5 Replies Latest reply on Feb 9, 2017 8:37 AM by MrJoolz1970

    API feature set for Protect 9.4


      I am using this discussion as a kind-of strategic partner forum. I am interested in finding out what specific problems you would like to solve with an API feature set.

      What is the end goal you would like to achieve with the API functionality?

      What are some example of systems you would like to integrate with that would require the API?

      What role do you see the Protect Console taking?

      Is there a need for remote endpoints to make a call to the console? If yes, how should the remote endpoints authenticate with the console? Would the concept of a token used for authentication be desirable? If not, why and what would be acceptable?

        • 1. Re: API feature set for Protect 9.4

          End goal - Patch and scan for patches via calls to your API from my automation scripts.


          Examples - Currently I have Shavlik set to scan daily at 4:00 AM and copy/stage the patches. Then at some random time my PS script will query the Shavlik DB and report machines with missing patches. Next it start queueing patch jobs via server types. Depending on the server type it will run tests to see if right now is a good time to patch. For a pooled web app, it will check total load and determine if we can bleed the server and if so, it will. Next it will execute the .bat in the staged patches folder. After it finishes, it will do some health checks and if everything looks good it will request to be added back to the app pool.

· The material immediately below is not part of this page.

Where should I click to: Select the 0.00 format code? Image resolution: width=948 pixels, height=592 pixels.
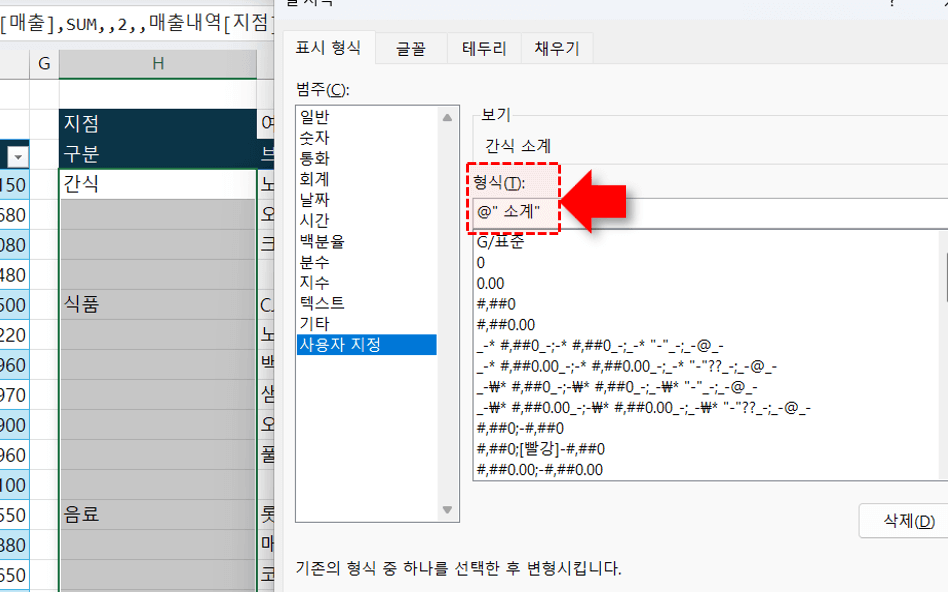coord(491,283)
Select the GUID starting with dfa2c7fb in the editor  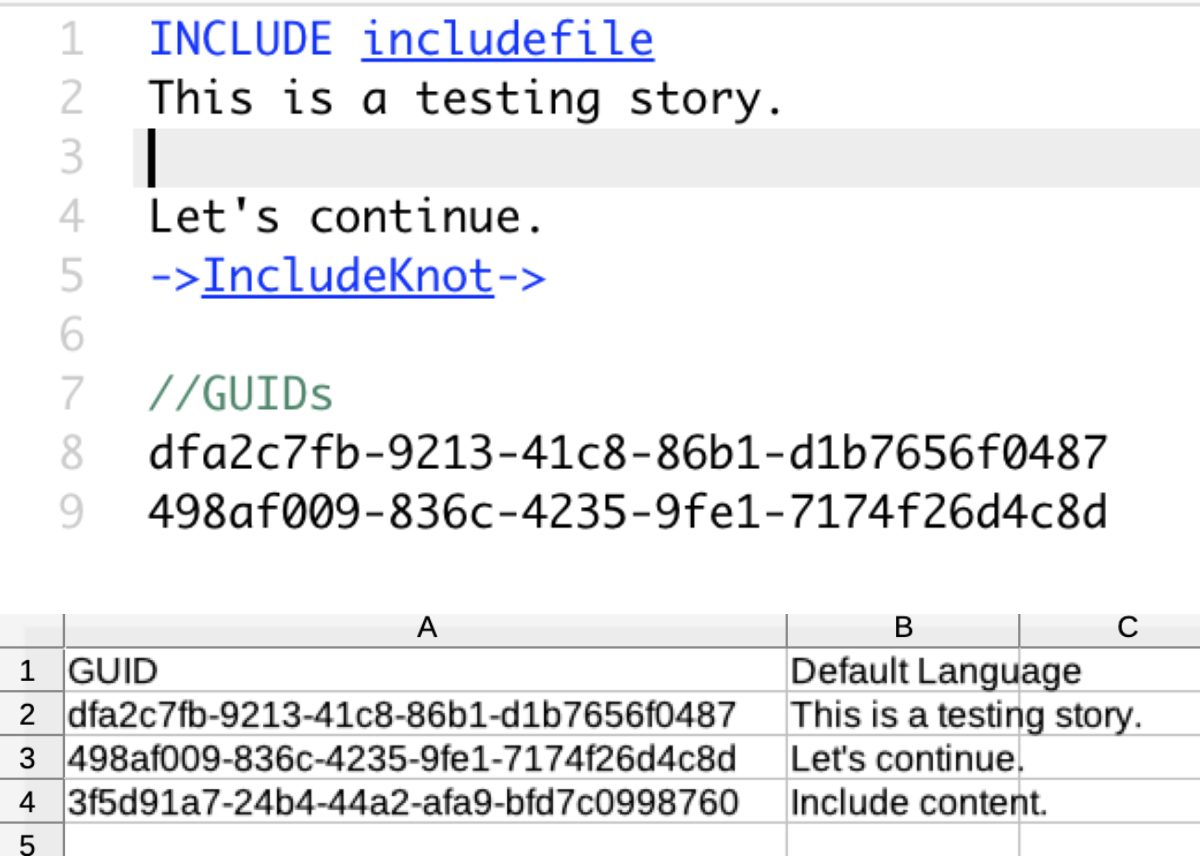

          I'm patiently waiting for the ability for my scripts to do all this without anything on a "schedule" or hacked through calls I have sniffed in SQL profiler. I am a little taken back that this API hasn't been implemented yet, our needs are greatly outgrowing what you have to offer. We're already working on our own scripts to replace Shavlik altogether since most of our systems that require automated patching are not ones with desktop applications and are strictly servers that just need OS patches. The features I want in an API are quite simple. Give me the ability to do what I would do through clicks or schedules in your GUI and allow me to make that call via the API. I don't care if it is a command line call, or a REST call... I just want to tell Shavlik to run this scan on that machine. Deploy these patches on the machine and then scan it again to make sure we didn't miss anything.


          As for integration, I don't see us integrating Shavlik into anything per se, we just want to be able to call for it to do its job without accessing the GUI.


          What I want yesterday -

          • Add/Remove a machine from Shavik
          • Initiate a scan via a configured template
          • Initiate a deployment to a machine with a configured deployment template


          What would be nice but really doesn't matter if we can do the above -

          • Set/Update templates
          • Install/Configure/Update Shavlik via unattended install


          What role - Not much more than patching. I don't want to do anything but scan and patch. Focus on what you guys do well instead of jamming new features that overlap another product or service.


          Endpoints - Cert/SSH/Kerberos/SSL, I don't care, I just need a way to authenticate and execute.

          • 2. Re: API feature set for Protect 9.4
            kstieers Rookie

            I'm in a similar boat...  We'd like to be able to do the following:

                 add a machine to shavlik

                 kick off a scan/patch cycle.

                 check the status of scan

                 check status of patch application (installing/executing/complete, etc.)


            We see integrating calling this via some script or work flow, so that I can patch multi-tier applications in the proper order, and so that we can deploy new servers, and have them patched up at build time.

            • 3. Re: API feature set for Protect 9.4

              Same here. Most urgent need is to be able to do a command line to the agent to patch immediately with template x. I have the agent installing as part of my imaging process but I need it to patch immediately vs wait for the regular schedule. i am not as concerned with a full blown API as just haveing that one ablity to call it via command line.

              • 4. Re: API feature set for Protect 9.4
                kaanfu Rookie

                I was hoping to be able to integrate shavlik to vulnerability scanner. After patches have been installed, servers should be vulnerability scanned automatically.


                I was also hoping to have somekind of integration to to our linux patch management(Puppet), i would like to see if shavlik protect console could at least list linux servers on machine view and maybe even patch them in the future.....

                • 5. Re: API feature set for Protect 9.4
                  MrJoolz1970 Rookie

                  I would be interested to see (within Shavlik) the progress / success of the snapshot taken prior to patch deployment, rather than having to check VCenter.


                  No logs currently show status, but a graphical representation showing the success / failure of the snapshot, so as to not patch machine if snapshot failed.